● **To do**: Format everything from the row containing "Where should I click to: Open the Boards" down to the row containing "pos(158,137)", both included, as a numbered list with blank lines left out.

──────── Records shown

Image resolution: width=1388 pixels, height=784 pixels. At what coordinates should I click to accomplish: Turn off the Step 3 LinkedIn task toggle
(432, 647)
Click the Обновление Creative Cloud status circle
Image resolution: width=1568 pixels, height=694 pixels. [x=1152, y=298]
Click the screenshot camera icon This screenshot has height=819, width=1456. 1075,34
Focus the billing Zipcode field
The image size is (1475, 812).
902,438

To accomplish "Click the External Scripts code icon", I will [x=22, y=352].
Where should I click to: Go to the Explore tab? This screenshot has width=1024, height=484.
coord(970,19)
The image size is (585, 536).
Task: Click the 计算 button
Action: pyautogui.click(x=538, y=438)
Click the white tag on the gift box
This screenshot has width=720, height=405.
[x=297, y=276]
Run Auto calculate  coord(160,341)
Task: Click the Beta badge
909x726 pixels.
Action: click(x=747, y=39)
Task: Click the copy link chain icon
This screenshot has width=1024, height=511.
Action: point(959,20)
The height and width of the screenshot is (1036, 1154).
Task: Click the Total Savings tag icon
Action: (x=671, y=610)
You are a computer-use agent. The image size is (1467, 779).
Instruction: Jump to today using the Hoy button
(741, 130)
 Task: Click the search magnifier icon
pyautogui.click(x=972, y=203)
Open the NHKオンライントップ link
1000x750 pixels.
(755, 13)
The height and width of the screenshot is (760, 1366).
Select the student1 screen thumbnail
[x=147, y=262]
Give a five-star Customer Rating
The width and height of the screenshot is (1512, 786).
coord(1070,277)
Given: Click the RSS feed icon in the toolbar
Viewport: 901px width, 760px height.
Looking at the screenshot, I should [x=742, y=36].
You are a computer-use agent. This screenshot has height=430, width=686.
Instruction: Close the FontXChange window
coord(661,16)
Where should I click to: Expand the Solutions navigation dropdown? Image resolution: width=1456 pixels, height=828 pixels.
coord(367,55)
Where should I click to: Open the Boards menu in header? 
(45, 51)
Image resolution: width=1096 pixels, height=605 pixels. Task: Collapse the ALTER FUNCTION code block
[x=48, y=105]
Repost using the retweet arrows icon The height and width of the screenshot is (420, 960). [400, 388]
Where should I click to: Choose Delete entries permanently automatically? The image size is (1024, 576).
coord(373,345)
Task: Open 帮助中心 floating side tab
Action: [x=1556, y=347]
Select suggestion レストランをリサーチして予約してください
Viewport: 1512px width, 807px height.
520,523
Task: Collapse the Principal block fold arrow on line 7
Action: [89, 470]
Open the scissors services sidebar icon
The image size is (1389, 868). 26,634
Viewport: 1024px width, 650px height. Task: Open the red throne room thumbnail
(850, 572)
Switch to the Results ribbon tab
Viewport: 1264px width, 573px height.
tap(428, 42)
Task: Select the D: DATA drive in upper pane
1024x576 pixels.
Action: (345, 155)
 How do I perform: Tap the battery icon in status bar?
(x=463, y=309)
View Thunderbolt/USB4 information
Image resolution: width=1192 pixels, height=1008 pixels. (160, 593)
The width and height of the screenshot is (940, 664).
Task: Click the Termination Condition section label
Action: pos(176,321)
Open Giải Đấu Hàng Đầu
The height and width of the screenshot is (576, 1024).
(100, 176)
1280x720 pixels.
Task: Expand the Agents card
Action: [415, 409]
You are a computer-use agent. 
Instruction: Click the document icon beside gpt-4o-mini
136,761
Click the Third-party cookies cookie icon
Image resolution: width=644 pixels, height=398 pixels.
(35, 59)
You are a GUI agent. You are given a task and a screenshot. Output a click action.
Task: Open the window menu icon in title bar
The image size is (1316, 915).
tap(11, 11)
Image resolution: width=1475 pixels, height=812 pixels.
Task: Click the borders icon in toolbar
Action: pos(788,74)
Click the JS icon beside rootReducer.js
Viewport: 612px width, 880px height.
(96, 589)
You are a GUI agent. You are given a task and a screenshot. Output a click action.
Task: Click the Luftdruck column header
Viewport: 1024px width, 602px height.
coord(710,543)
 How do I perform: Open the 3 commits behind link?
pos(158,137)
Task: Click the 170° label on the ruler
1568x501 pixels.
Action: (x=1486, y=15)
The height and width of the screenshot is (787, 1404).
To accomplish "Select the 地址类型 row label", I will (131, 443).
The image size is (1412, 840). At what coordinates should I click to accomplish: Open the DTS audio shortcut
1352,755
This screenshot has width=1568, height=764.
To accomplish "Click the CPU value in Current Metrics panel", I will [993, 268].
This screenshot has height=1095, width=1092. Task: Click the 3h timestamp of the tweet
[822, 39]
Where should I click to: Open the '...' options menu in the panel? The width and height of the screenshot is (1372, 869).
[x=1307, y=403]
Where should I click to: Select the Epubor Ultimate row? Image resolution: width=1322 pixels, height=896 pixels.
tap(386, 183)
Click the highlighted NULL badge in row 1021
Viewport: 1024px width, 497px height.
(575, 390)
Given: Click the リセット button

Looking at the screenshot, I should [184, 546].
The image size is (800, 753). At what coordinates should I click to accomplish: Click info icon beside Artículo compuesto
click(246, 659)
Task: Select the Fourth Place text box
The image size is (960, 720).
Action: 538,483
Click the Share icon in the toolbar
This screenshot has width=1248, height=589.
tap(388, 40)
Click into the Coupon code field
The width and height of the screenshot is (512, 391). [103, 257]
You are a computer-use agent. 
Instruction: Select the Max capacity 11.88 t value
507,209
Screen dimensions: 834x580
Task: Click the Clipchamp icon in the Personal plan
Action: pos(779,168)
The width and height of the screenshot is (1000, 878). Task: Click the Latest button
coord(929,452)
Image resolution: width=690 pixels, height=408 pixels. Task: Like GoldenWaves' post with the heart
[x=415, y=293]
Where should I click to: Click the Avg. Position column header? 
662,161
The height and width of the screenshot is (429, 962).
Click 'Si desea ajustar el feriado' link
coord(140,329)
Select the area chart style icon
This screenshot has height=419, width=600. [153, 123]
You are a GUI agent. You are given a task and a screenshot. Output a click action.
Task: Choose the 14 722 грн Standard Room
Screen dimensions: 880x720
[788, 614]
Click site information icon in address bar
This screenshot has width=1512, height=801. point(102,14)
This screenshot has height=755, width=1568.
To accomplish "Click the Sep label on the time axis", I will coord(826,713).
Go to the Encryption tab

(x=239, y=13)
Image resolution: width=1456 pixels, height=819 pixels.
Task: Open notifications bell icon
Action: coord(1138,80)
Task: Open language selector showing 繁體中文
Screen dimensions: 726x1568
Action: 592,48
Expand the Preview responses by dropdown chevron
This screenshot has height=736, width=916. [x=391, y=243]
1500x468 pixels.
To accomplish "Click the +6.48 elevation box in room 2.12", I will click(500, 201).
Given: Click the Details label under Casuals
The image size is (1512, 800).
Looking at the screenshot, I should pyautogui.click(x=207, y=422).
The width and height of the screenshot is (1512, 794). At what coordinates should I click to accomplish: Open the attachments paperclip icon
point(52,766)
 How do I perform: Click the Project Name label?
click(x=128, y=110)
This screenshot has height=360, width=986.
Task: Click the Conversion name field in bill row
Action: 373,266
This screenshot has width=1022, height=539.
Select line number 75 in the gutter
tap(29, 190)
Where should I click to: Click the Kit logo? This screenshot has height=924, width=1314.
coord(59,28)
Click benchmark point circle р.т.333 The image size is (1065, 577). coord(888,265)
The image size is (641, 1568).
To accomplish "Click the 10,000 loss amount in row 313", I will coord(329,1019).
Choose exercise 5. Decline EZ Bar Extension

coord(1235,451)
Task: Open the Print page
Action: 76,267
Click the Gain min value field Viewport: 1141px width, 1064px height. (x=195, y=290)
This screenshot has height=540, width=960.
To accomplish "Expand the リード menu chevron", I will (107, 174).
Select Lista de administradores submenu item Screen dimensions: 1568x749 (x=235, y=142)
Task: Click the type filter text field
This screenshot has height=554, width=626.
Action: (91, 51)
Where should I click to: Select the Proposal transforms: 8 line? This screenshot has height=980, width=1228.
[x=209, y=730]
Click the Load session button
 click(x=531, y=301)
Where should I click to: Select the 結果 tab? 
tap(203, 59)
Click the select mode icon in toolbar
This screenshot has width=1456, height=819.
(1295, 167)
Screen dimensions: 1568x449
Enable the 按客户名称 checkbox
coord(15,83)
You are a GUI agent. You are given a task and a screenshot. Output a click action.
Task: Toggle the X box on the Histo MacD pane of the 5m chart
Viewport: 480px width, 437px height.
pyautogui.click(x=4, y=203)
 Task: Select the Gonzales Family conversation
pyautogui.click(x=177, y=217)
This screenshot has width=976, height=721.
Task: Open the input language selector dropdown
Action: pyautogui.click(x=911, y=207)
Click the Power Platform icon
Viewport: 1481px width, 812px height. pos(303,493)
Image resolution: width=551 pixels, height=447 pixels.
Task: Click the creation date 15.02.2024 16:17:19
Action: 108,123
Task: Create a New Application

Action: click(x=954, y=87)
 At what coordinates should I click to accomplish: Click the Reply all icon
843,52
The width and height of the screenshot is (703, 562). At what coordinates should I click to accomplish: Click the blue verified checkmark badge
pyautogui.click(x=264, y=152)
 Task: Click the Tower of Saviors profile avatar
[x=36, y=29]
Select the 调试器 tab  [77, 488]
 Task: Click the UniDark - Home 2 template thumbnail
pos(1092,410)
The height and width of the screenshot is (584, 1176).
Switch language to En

────────────────

● **Task response**:
1. Where should I click to: Open the Boards menu in header? 
2. (45, 51)
3. Image resolution: width=1096 pixels, height=605 pixels. Task: Collapse the ALTER FUNCTION code block
4. [x=48, y=105]
5. Repost using the retweet arrows icon The height and width of the screenshot is (420, 960). [400, 388]
6. Where should I click to: Choose Delete entries permanently automatically? The image size is (1024, 576).
7. coord(373,345)
8. Task: Open 帮助中心 floating side tab
9. Action: [x=1556, y=347]
10. Select suggestion レストランをリサーチして予約してください
11. Viewport: 1512px width, 807px height.
12. 520,523
13. Task: Collapse the Principal block fold arrow on line 7
14. Action: [89, 470]
15. Open the scissors services sidebar icon
16. The image size is (1389, 868). 26,634
17. Viewport: 1024px width, 650px height. Task: Open the red throne room thumbnail
18. (850, 572)
19. Switch to the Results ribbon tab
20. Viewport: 1264px width, 573px height.
21. tap(428, 42)
22. Task: Select the D: DATA drive in upper pane
23. 1024x576 pixels.
24. Action: (345, 155)
25.  How do I perform: Tap the battery icon in status bar?
26. (x=463, y=309)
27. View Thunderbolt/USB4 information
28. Image resolution: width=1192 pixels, height=1008 pixels. (160, 593)
29. The width and height of the screenshot is (940, 664).
30. Task: Click the Termination Condition section label
31. Action: pos(176,321)
32. Open Giải Đấu Hàng Đầu
33. The height and width of the screenshot is (576, 1024).
34. (100, 176)
35. 1280x720 pixels.
36. Task: Expand the Agents card
37. Action: [415, 409]
38. You are a computer-use agent. 
39. Instruction: Click the document icon beside gpt-4o-mini
40. 136,761
41. Click the Third-party cookies cookie icon
42. Image resolution: width=644 pixels, height=398 pixels.
43. (35, 59)
44. You are a GUI agent. You are given a task and a screenshot. Output a click action.
45. Task: Open the window menu icon in title bar
46. The image size is (1316, 915).
47. tap(11, 11)
48. Image resolution: width=1475 pixels, height=812 pixels.
49. Task: Click the borders icon in toolbar
50. Action: pos(788,74)
51. Click the JS icon beside rootReducer.js
52. Viewport: 612px width, 880px height.
53. (96, 589)
54. You are a GUI agent. You are given a task and a screenshot. Output a click action.
55. Task: Click the Luftdruck column header
56. Viewport: 1024px width, 602px height.
57. coord(710,543)
58.  How do I perform: Open the 3 commits behind link?
59. pos(158,137)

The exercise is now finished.